On returning to the U.K., Rinder was morosely involved in another case, but admits he had lost motivation for his court work. He pitched his script to Helen Warner, ITV’s director of daytime television. “She read it and gave it her full, aggressively undivided indifference,” laughs Rinder, adding that in fact Warner, who left TV to become a best-selling novelist, later told him it was the worst thing she’d ever read. 

Undaunted, Rinder wrote back to Warner and this time she asked him if he was qualified in arbitration, because ITV was seeking someone to front a court show. “To be honest with you, because they were all in television, I just assumed they were talking nonsense. People in television aren’t like lawyers. They spend a lot of time in meetings: one person makes the decisions and the rest simply want to cover themselves with glory when things go well, or absolve themselves of responsibility if things are a disaster.”

Nick Grimshaw and Robert Rinder relax on Day 1 of the ‘Sport Relief challenge: The Heat is On,’ as the team sets off on February 24, 2020 in the Namib Desert, Namibia.
(Photo: Leo Francis/Comic Relief via Getty Images)

Rinder freely admits he didn’t really know what he was doing at the start of “Judge Rinder.” The show was screened in the so-called “dead zone” of weekday afternoons, but became a secret guilty pleasure for thousands of viewers and “captured the public’s imagination.” Rinder’s pithy put-downs and frequent acerbic zingers were greeted with delight, as women lined up to sue their wedding photographers or admitted their secret membership of a vegetable spread society, the Marmiteers. An example of his put-downs: telling a man who had broken the sunroof control on his friend’s car, ensuring that it remained permanently open: “Sir! Your friend once had a car, he now drives a mobile igloo!”

As “Judge Rinder” became popular, the demand for the lawyer’s presence in various unlikely guises grew. He pooh-poohs questions about how he finds time to undertake all the various commitments. “I used to work 120 hours a week when I was counsel. The truth of the matter is that behind the ‘Wizard of Oz’ curtain, very little goes on. When you do TV, everyone else does the work. It’s not really hard work, compared with what so many of my legal colleagues do. It’s a bit like standing by the goal line in football, everyone else does the work and you push the ball into the goal mouth, then everyone says oh, how marvelous you are.”

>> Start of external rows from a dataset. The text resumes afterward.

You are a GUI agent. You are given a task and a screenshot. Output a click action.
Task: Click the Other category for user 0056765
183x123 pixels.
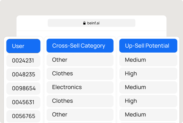pos(80,115)
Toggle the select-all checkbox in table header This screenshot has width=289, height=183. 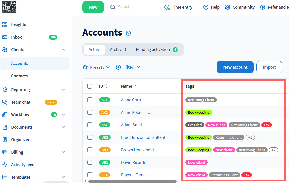point(90,86)
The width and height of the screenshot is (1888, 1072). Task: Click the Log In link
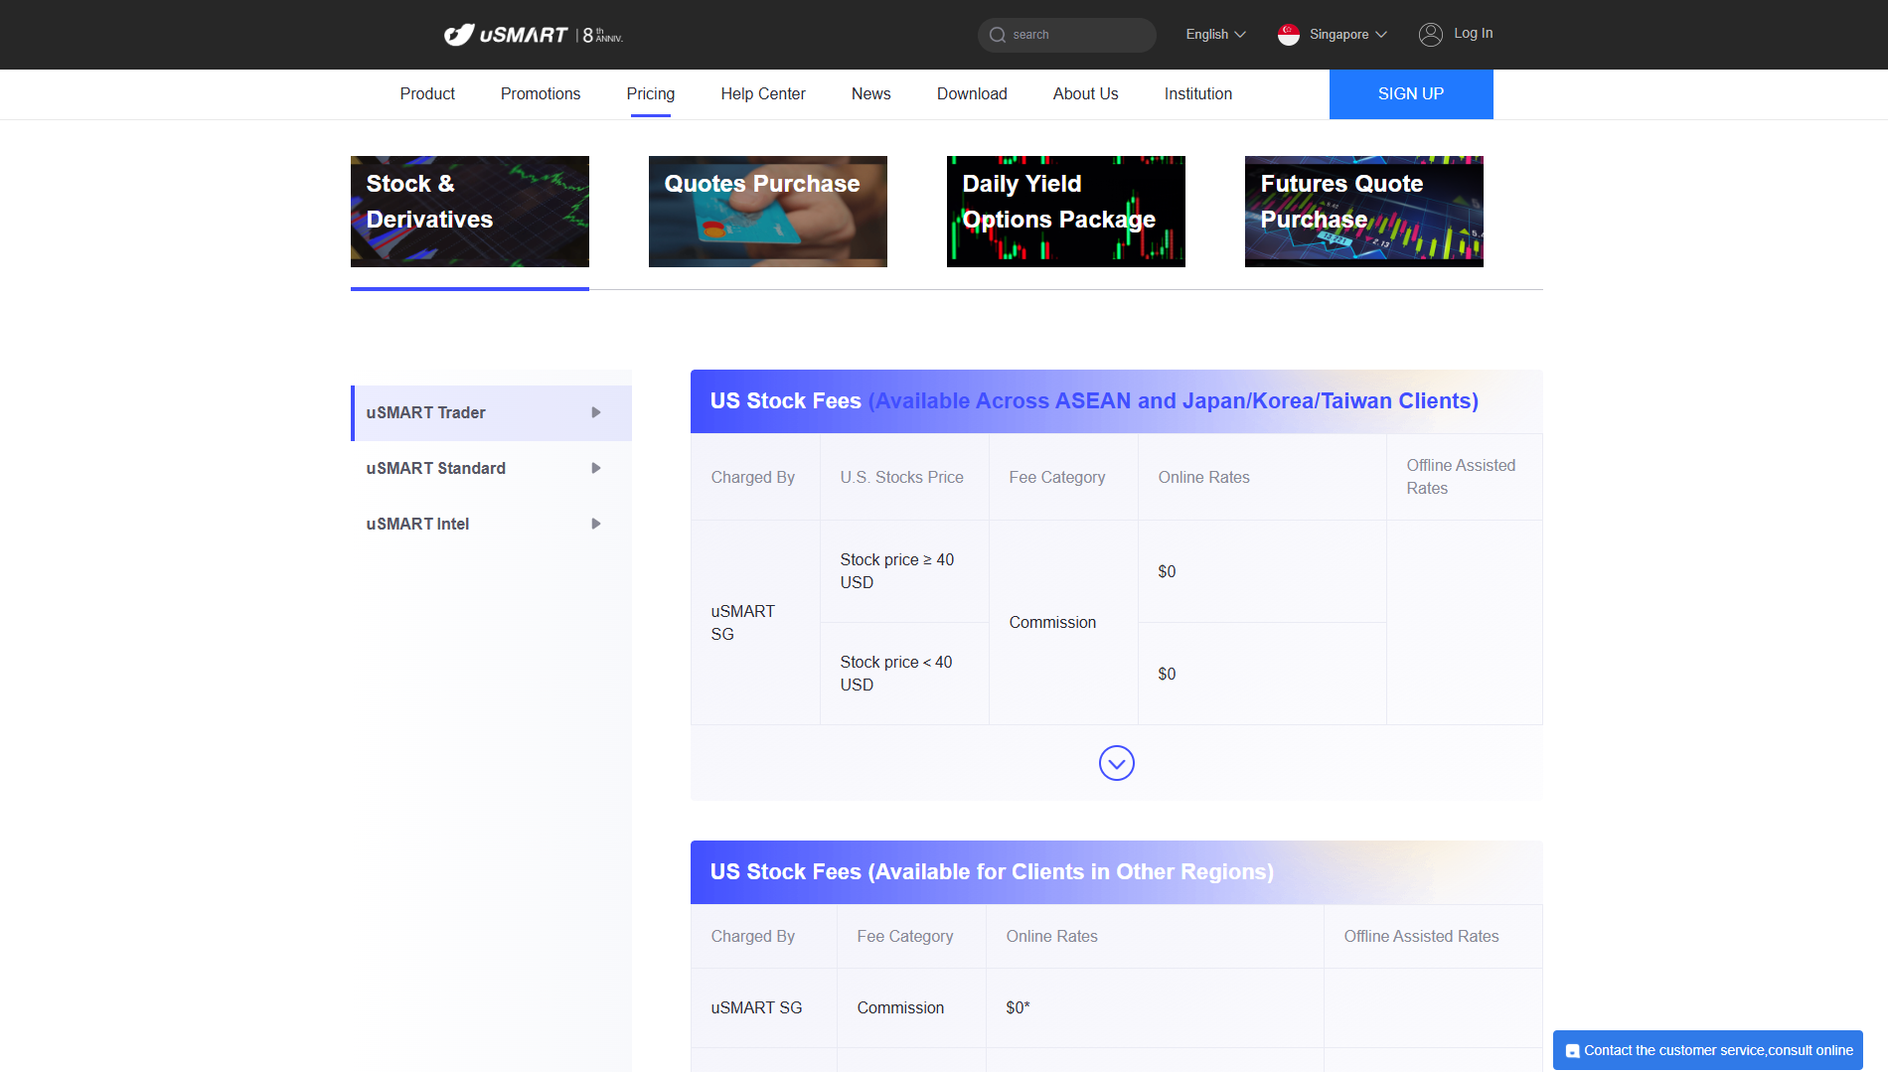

Rinder recognizes that he is unlikely to appear in court in a jury trial anytime soon, because of fear of prejudice for either the prosecution or the defense. But he now uses his high public profile to promote causes close to his heart: “issues where social activism and law intersect with one another. I especially care about housing, and do what I can to answer consumer questions well; and I still teach a little, too.”